Presentation on theme: "Sophomore Grammar 2010. Five Different Types of Phrases what does a prepositional phrase not have?"— Presentation transcript:
Sophomore Grammar 2010
Five Different Types of Phrases what does a prepositional phrase not have?
5 Types of Phrases Prepositional phrases do not have a subject and/or verb pair. Prepositional phrases are the same as any phrase, and a phrase by definition does not contain a subject and/or verb pair.
Five Different Phrase Types 1. Prepositional Phrase See Grammar Made Easy Part I 2. Appositive Phrase 3. Infinitive Phrase 4. Gerund Phrase 5. Participial Phrase (Participle) * Note: Other phrases may not fit these five types. A group of words without a subject-verb pair, not satisfying any of the above criteria can be considered a “generic” phrase.
Appositives and Appositive Phrases Appositive: (Not part of a phrase) My sister Sylvia has a pet salamander. Appositive Phrase: My brother, the one eating the meal, teaches history.
appositive phrase An appositive phrase contains an appositive noun that provides information about the preceding noun. They do not begin with a definite type of word like the other phrases (prepositions, infinitives, participles, and gerunds). Appositive phrases are useful in sentence combining. It allows the writer to take two simple sentences, eliminate weak verbs, and bury information from one sentence inside the other.
Example Most appositive phrases are set off by commas at the beginning and at the end of the phrase: John is a carpenter during the day. John spends his evenings recuperating.
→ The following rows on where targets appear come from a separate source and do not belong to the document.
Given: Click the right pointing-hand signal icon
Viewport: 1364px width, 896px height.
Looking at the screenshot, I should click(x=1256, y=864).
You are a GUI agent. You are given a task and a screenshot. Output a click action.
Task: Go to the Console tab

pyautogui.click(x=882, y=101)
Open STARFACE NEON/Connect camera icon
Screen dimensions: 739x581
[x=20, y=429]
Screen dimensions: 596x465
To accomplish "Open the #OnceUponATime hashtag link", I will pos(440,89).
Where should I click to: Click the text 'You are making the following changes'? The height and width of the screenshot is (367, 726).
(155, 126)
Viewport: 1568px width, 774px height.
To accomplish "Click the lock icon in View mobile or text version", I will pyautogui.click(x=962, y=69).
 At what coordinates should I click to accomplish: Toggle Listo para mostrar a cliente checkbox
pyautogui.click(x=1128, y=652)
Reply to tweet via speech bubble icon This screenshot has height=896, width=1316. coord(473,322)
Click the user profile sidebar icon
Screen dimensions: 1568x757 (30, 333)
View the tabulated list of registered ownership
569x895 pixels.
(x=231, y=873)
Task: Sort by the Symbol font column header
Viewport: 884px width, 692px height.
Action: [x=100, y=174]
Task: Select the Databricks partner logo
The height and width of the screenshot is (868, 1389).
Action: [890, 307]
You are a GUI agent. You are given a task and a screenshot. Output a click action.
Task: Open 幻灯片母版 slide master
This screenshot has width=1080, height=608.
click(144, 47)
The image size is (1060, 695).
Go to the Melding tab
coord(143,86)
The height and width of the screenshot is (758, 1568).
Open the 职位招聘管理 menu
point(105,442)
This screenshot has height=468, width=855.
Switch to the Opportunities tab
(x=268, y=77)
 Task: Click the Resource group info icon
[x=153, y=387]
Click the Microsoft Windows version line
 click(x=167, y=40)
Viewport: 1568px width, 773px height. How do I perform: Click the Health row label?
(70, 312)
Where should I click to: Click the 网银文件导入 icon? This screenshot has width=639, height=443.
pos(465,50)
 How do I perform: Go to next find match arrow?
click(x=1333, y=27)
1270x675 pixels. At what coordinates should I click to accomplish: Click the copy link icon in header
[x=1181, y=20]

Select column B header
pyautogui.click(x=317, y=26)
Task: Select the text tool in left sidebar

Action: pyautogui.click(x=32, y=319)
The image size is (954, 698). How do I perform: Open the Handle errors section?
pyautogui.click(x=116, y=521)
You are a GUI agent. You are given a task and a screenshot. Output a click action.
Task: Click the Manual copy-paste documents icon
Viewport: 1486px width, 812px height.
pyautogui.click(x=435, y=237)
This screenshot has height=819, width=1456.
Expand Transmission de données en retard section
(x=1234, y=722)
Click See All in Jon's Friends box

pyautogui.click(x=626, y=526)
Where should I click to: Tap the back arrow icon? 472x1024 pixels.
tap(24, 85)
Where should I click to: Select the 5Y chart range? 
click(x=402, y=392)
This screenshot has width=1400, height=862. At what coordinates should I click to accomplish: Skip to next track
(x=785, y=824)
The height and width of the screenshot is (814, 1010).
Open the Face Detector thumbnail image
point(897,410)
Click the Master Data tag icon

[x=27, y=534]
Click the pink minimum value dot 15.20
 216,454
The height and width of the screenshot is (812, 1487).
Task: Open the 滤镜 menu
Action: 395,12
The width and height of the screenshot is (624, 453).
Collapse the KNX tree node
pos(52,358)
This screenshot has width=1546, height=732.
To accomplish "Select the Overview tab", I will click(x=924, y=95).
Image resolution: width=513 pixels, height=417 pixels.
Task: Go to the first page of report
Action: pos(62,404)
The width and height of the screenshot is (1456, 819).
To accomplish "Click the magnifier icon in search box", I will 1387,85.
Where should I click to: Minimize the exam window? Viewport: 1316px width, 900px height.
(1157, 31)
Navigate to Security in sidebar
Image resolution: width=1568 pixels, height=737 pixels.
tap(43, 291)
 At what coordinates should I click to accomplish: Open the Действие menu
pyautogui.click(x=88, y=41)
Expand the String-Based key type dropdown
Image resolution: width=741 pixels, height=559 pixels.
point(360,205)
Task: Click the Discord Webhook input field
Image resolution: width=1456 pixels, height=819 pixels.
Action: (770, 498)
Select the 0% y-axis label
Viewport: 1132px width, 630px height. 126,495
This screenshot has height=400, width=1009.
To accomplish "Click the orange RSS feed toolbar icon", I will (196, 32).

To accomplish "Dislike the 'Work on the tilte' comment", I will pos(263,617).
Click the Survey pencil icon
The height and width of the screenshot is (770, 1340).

John, a carpenter during the day, spends his evenings recuperating.
Example However, an appositive should not be set off by commas if the information is deemed essential: My sister lives in Columbus, Ohio. Jenny is a doctor. My sister Jenny, a doctor, lives in Columbus, Ohio.** **Jenny is an appositive noun, considered essential to identify which sister, so it is not set off by commas. A doctor, on the other hand, is not essential information, and is set of by commas.